SALT LAKE CITY - State lawmakers hope spending a week putting the state's existing budget under a microscope, will result in millions in savings.
Taking a different tact, all committee meetings the first week of the Legislature's 45-day session have been appropriations groups, taking a closer exam of base budgets --or the budgets currently in place for the state's 2013-2014 fiscal year, which ends June 30.
Typically lawmakers approve base budgets for different departments in the first week of the session and spend most of their budget review time looking at new expenditures or proposals.
"It's been a challenge to spend so much time on the budget. We're looking into corners we haven't looked at before," Sen. Lyle Hillyard, R-Logan, Senate executive appropriations co-chair, said. He said early indications are lawmakers have found as much as $10 million in savings for ongoing funds, and $50 million in one-time budget savings. Final estimates are expected Monday when the base budget reviews are completed by each appropriations committee.
Hillyard said a lot of the savings will be reallocated, in many cases within the committees where they were found. He said it will save lawmakers from the need to find new money, come crunch time at the end of the session, when new budgets are finalized.
Leaders in both the Senate and House said the budget review has given new lawmakers time to become acquainted more intimately with existing budget expenditures, rather than just new requests for money.
"The information we're getting back has been positive," Senate President Wayne Niederhauser, R-Sandy, said.
But not every corner has yielded savings. Sen. Jerry Stevenson, R-Layton, who is also vice-chair of the Senate appropriations committee, said he expects few savings to be found in education, because that funding is formula based. He said that takes almost 42 percent of the state's overall budget expenditures off the table as far as possible cuts, adjustments or savings.
He said lawmakers will do an assessment at the end of the session of whether spending the first week on base budgets has been fruitful.
Sen. Allen Christensen, R-North Ogden, oversees one of the committees which deals with the most programs. As co-chair of the Social Services Appropriations Subcommittee, Christensen and his committee have held eight three-hour meetings as of Friday afternoon to go over each agency's budget. He estimated his committee has identified approximately $10 million in underused dollars, which he hopes the committee will be able to target elsewhere.
"We're going to put them together and put them to the best use. We're not going to give any of it away. We have tremendous needs here," Christensen said.
The North Ogden lawmaker said the perception there is a lot of waste in state government spending is off target.
"Honestly there is not a whole bunch being wasted anymore. We've scoured through the closets, looked through the drawers and emptied them. There's not a lot of fluff left.
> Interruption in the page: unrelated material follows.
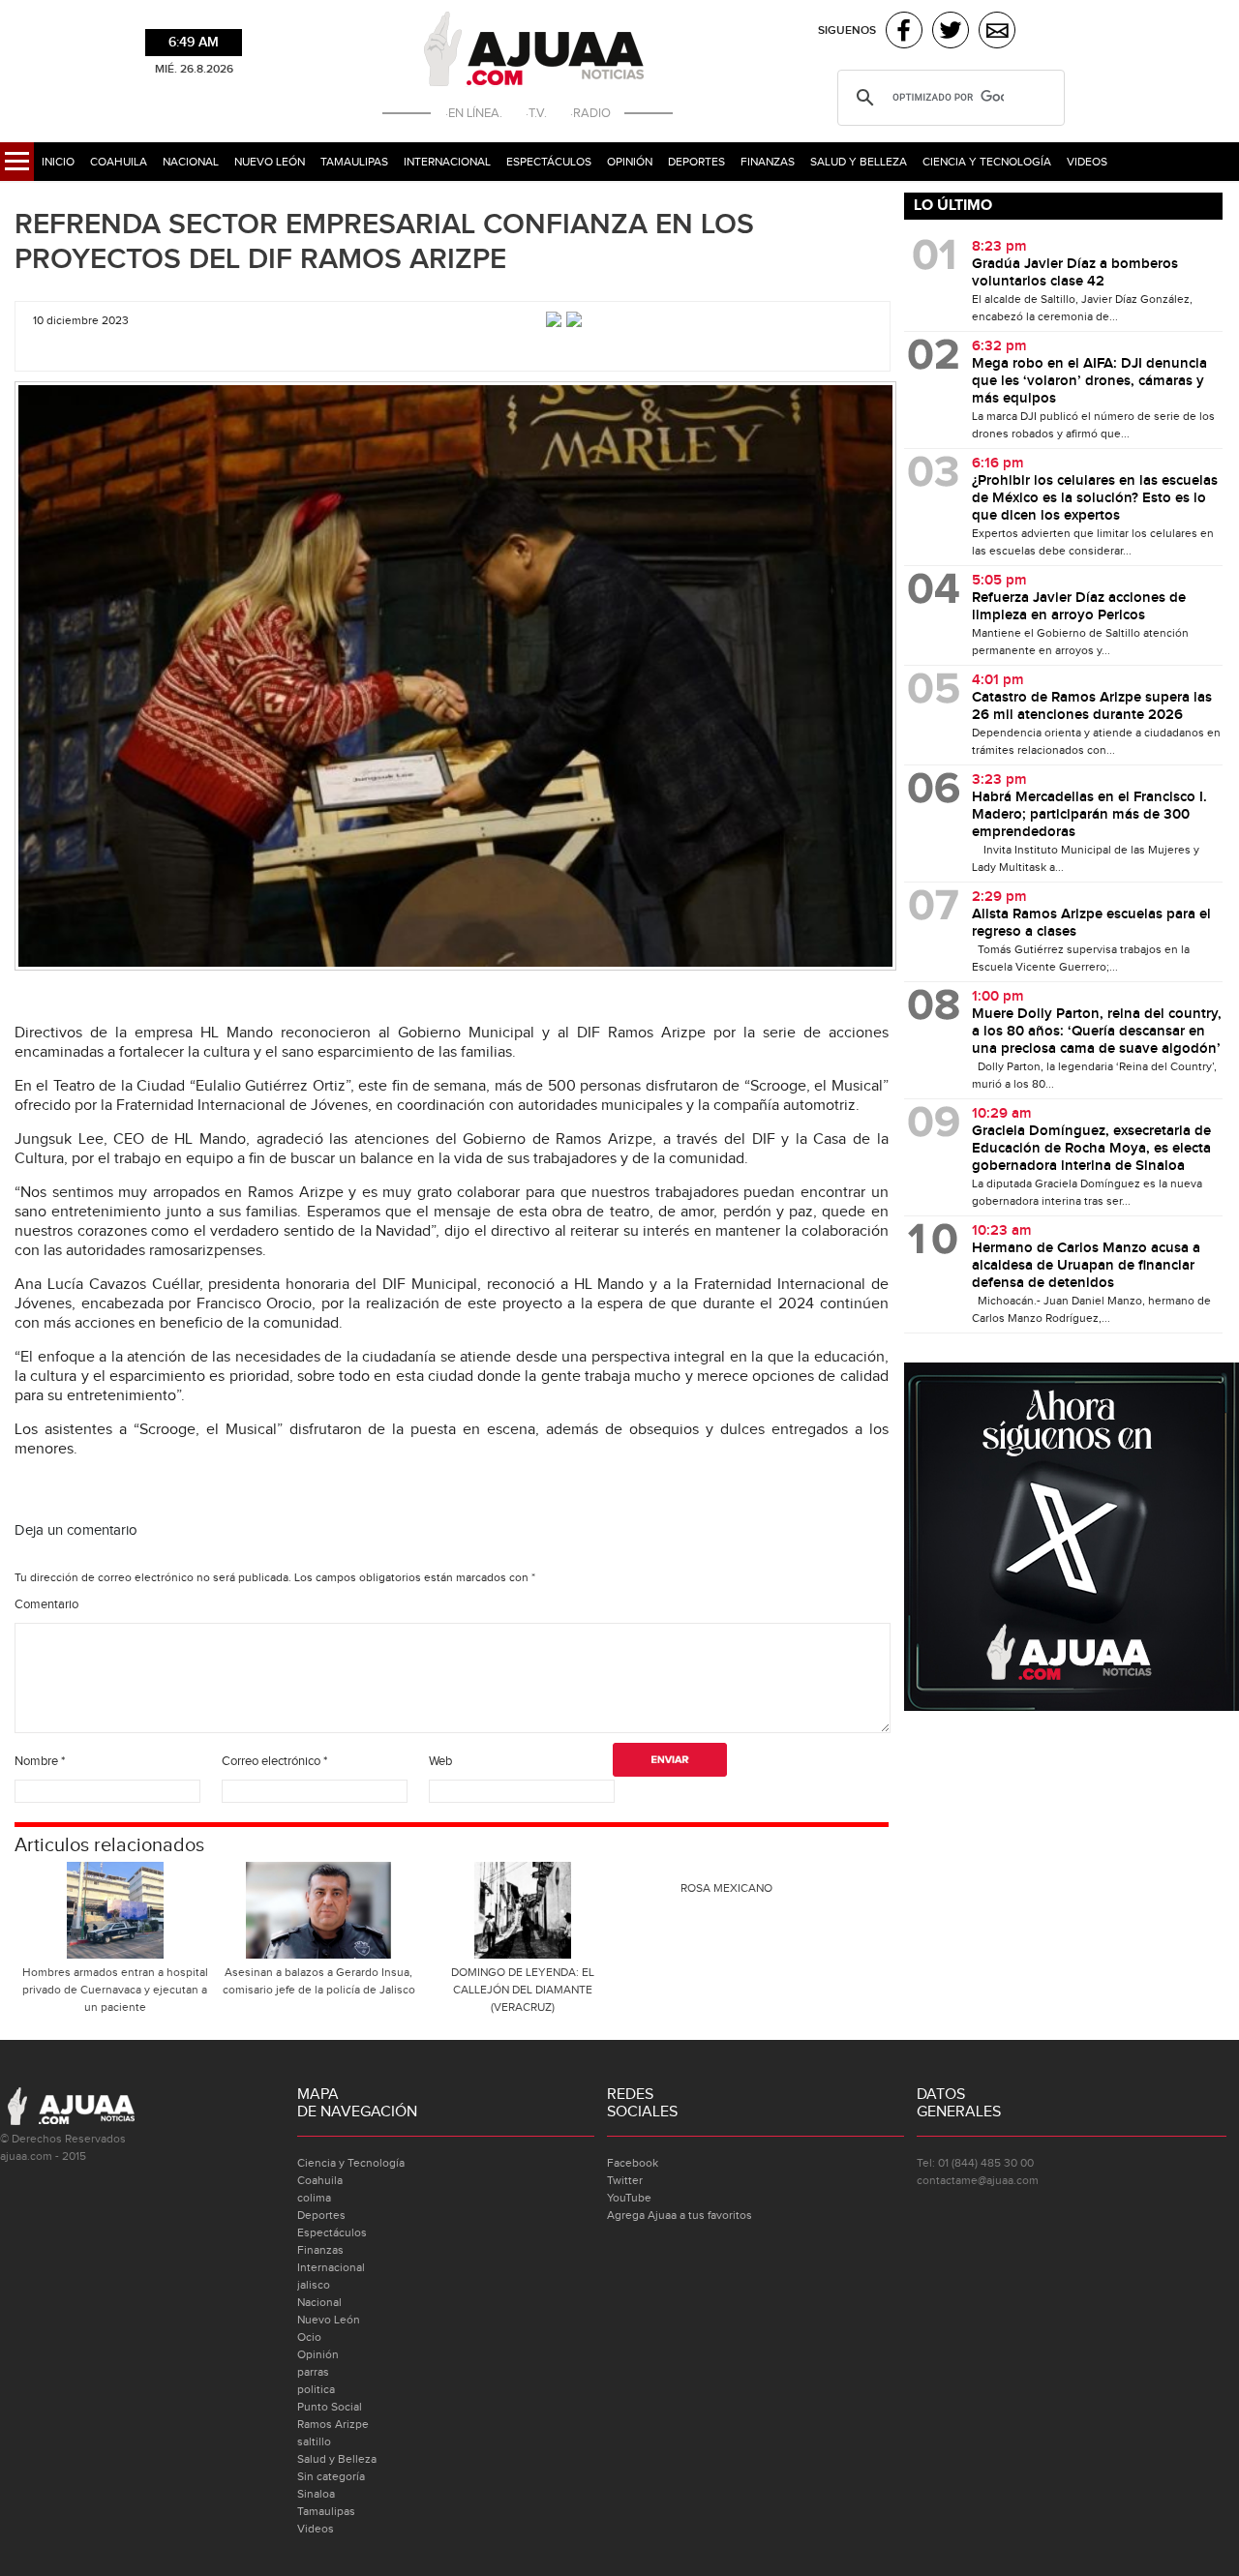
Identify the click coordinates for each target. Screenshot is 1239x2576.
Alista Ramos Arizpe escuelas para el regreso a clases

We got rid of the fat and we're right down to the bone and muscle," Christensen said.
Because only the appropriations committees have met for week one, none of the Legislature's standing committees have met and had a chance to review specific issues.
Stevenson expressed some eagerness to tackle a bevy of almost 1,200 bills, but he said time has shown that the key issues and matters will float to the top and be dealt with.
"The other side of this is we've been living without all of them for the last 100 years," Stevenson mused.
The slow review process has claimed some victims. Rep. Mike Kennedy, R-Alpine, said the pace of week one of the 45-day process has been difficult. "It's been a bit dry," Kennedy said.